Sunday, April 29, 2007

"Experts" Hawk Old Answers on Campus Security

Experts contacted by the Associated Press offer advice from a bygone era to today's college students who wonder about campus security in the aftermath of the massacre at Virginia Tech.

Amazingly, students are told to follow the same ineffective guidelines as in the past. It's almost like a doctor recommending to a patient the placebo over the medicine:

How good is the on-campus mental counseling and how many students are using it?

The AP notes that about 13% of all students and an impressive 25% of liberal arts students use mental health services, but doesn't address whether such numbers should reassure students or drive them to look elsewhere.

The killer at VT was a participant in such a program. Didn't help.
Look at campus crime statistics.
The AP offers the helpful thought that "in some categories, a high number isn't necessarily a bad thing." Nor is a low number necessarily a good thing.

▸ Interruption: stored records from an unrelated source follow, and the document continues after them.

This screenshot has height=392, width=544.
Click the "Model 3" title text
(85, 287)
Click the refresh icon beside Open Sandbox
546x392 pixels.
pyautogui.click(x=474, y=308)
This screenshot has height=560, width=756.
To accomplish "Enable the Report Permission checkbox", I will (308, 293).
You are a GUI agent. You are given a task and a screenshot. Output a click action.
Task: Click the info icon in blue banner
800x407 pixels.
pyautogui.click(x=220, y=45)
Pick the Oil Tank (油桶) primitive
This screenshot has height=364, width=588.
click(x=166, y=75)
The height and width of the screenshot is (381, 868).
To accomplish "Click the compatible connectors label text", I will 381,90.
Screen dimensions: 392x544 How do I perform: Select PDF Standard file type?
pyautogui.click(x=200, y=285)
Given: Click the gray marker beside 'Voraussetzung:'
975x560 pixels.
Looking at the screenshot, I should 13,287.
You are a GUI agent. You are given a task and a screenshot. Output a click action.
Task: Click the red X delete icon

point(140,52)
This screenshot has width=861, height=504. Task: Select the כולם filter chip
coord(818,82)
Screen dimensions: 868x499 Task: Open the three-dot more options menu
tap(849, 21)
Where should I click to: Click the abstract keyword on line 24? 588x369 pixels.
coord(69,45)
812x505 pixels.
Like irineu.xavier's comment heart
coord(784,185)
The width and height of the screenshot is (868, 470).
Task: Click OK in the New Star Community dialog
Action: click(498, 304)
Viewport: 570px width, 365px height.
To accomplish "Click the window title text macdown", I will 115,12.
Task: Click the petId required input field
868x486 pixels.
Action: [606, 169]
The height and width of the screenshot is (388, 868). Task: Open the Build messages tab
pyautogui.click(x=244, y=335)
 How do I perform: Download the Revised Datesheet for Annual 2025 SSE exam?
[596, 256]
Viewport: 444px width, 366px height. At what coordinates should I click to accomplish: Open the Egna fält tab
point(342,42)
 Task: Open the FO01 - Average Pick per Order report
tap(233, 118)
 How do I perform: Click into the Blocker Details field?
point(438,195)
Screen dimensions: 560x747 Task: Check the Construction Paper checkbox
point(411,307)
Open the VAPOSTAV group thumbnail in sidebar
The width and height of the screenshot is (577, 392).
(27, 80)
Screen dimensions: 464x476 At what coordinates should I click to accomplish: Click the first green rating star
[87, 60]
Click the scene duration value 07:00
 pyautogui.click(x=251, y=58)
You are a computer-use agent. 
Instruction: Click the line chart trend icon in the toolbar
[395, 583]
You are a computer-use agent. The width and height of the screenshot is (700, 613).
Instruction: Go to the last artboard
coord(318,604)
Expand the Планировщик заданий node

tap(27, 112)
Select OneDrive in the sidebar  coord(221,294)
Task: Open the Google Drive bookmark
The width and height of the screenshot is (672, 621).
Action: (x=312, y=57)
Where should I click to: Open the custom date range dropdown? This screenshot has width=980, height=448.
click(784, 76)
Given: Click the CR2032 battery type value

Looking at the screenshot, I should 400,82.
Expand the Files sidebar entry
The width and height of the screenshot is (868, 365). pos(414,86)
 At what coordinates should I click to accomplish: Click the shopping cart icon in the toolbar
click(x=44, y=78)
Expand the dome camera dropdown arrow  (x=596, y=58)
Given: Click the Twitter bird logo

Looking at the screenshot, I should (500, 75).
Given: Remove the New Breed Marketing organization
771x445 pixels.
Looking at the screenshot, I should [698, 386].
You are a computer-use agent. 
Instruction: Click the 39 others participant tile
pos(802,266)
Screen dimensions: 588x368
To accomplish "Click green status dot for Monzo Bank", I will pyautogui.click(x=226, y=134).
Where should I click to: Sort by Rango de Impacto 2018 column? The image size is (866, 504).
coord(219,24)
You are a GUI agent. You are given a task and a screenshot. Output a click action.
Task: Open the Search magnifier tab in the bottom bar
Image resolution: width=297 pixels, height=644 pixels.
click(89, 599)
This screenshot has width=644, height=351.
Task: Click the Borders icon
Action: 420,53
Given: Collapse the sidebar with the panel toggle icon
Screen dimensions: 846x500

Virginia Tech was a particularly peaceful campus until the day it wasn't. Didn't help.
Think about security on a campus visit.
Do rooms have deadbolts?

Don't worry if they don't, the shooter at VT brought his own. Didn't help.
Get information on the campus police force.
The AP suggests that students ask whether the campus police force is accredited by the Commission of Accreditation for Law Enforcement Agencies, and that if so the student can take some comfort.

The campus police at Virginia Tech are one of 39 with such accreditation. Didn't help.
Ask about emergency communications.
The AP acknowledges the limits of technology here, that emails, IM and texting are not the complete answers and suggests consideration of sirens.

Those campuses that kept their 1950's air raid sirens, emergency rations and wardens will be on the fast track here. Getting the victims all together in one place will cut down on the wasted time.
Finally, the one recommendation that AP didn't make is the one that is proven to be the single most effective for personal security and for reduced violent crime.


For that, students and their parents need to ask:
Are legally armed civilians, professors and administrators allowed to have their personal firearms on campus? Or, like Virginia Tech and the University of Washington the month before, are the bad guys the only ones that can?
The evidence is indisputable that school and other Gun Free Zones attract killers and that including civilians in the equation of their own security significantly improves the odds of never having to act defensively. Bad guys go where their odds are best. Too often today, that means a school.

For the one state where the answer is an unequivocal Yes to student protection and where campus rampages are unknown, check out Utah.